La Soufrière no pertenece al género de  ciencia-ficción. Me refiero al mediometraje de Werner Herzog, filmado en 1977 en la Isla Guadalupe durante las vísperas de la erupción del volcán del mencionado título. Toda la isla es evacuada salvo por una persona que decide quedarse. Esto llama la atención del cineasta alemán que viaja a entrevistar a este hombre con el peligro de la erupción, gases venenosos, sismos, etc. Herzog no se mide con osos, se mide con volcanes. Cuando el aventurero alemán llega, toda la ciudad está desierta.  Tan sólo la recorren animales librados a su suerte. Por unos minutos, el film parece mostrar una ciudad donde la catástrofe ya sucedió. Así, se convierte en uno de esos films de ciencia ficción, su originalidad es que acontece en un documental, es patrimonio del cine de ficción mostrarnos un posible futuro.  No recuerdo un documental que lo haga, salvo el mismo Herzog en La Salvaje Lejanía Azul, pero allí lo que se expresa es un futuro como una vuelta al origen primigenio de la tierra.

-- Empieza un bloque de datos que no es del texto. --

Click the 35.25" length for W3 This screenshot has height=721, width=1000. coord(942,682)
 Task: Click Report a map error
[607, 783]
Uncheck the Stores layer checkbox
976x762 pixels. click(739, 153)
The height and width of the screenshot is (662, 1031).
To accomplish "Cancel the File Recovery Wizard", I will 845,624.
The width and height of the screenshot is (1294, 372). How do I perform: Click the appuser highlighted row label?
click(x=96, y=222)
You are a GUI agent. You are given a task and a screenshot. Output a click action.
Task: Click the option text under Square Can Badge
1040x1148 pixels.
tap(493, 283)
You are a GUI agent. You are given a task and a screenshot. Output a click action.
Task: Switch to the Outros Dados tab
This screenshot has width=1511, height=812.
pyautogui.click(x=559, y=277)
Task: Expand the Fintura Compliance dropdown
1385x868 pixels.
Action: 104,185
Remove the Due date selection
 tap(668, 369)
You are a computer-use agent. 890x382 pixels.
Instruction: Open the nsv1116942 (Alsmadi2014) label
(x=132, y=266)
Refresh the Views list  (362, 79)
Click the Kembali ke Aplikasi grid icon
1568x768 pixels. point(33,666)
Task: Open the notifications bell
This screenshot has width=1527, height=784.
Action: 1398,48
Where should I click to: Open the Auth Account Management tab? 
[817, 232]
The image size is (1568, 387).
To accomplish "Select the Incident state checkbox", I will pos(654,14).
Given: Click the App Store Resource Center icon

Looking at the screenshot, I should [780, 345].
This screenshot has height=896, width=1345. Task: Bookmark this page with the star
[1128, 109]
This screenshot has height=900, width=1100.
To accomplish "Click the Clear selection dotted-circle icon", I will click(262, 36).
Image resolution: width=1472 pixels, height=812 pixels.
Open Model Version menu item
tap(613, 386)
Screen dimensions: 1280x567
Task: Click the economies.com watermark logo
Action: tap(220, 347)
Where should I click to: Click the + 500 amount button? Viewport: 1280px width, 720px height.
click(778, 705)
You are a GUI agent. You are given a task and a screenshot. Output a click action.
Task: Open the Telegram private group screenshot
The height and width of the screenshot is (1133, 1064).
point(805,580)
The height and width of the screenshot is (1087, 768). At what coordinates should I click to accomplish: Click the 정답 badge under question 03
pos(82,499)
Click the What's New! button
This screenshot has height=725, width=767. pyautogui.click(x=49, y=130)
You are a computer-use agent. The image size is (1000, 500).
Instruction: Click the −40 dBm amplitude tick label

En ocasiones, el cine muestra imágenes de sucesos o situaciones que luego se configuran en la realidad (o lo que llamamos realidad). Podemos ver, como sucede en Donnie Darko de Richard Kelly, la destrucción de una casa por parte de una turbina de avión como prefiguración de la caída de la torres gemelas (los ejemplos de la destrucción de New York antes de la caída de las torres podrían multiplicarse por cientos). Más acá, en No te metas con el Zohan de Dennis Dugan, un palestino le tira con un zapato a Adam Sandler. Poco tiempo después será George W. Bush quién reciba un proyectil similar en una conferencia de prensa. En sus últimos documentales Werner Herzog opina que la humanidad está perdida y se dirige a su destrucción. Quizás lo haya prefigurado en La Soufrière.